The objective of this conference is:

1. To review recent enforcement actions as a result of inappropriate computer system validations.
2. To cover the basics of computer software validation and what is expected in any validation effort.
3. To present our methodology for how we create functional requirements, design specifications and test cases.
4. To educate users about specific hot spots, including Change Control and Risk Assessments.
5. To discuss new technologies for automated testing and electronic protocol execution.

Compliance is Important

Computer software validation has been a major issue for medical device manufacturers and is one of the leading causes of 483 observations, warning letters and product recalls. There are many different types of computer hardware and software found in the medical device industry, including:

• COTS (Commercial Off-The-Shelf) applications
• Custom in-house applications (databases and spreadsheets, web apps, etc)
• Software embedded in medical devices
• Software used to create or manufacture devices

All of the above must be validated for intended use and be under strict change control.  The risk to patients can be severe for even small software bugs, and the cost of legal actions or product recalls can be financially devastating.

Validation Solutions for Medical Device and Software

This presentation will provide a brief overview of recent enforcement activity to point out common problem areas, then a comprehensive methodology will be presented for how to manage CSV activities at your organization.

People attending this conference will learn about common CSV traps and take home a proven methodology that can be applied to any existing validation plans that are either upcoming or already underway.

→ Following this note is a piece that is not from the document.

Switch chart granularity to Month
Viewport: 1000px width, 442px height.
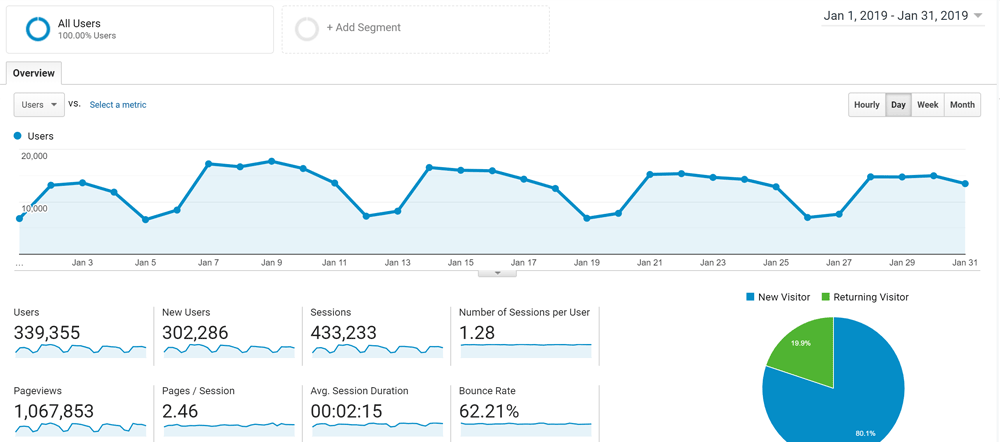[x=962, y=105]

The purpose of this presentation is to warn CSV professionals about common problem areas and to provide them with new tools and methodologies that they can apply in their own organization.

You will Receive

All people who attend this e-conference will receive:

• PowerPoint Slides
• An expert speaker
• A chance for Q & A
• CEUs & Certificate

Audience Suitability

This e-conference is suitable for:

• Clinical research professionals who design clinical trials
• Regulatory professionals who report clinical data
• Managers who sign-off on clinical trials
• Executives who are planning their companies futures
• Computer validation professionals working with medical devices

About Tyson Mew

Tyson M. Mew is President of Ofni Systems, a software provider and Part 11 consulting firm. He has a strong background in software development and computer system validation, and has spoken at many conferences and workshops on Part 11. He is the creator of the FastVal Validation Document Generator and has worked on hundreds of client access programs to make them compliant. Mr. Mew regularly conducts training sessions for organizations to educate employees about the specific requirements of the rule and how to incorporate it into daily practices. He is an active member of ISPE, DIA, SQA and the Triangle Part 11 PEERS Group.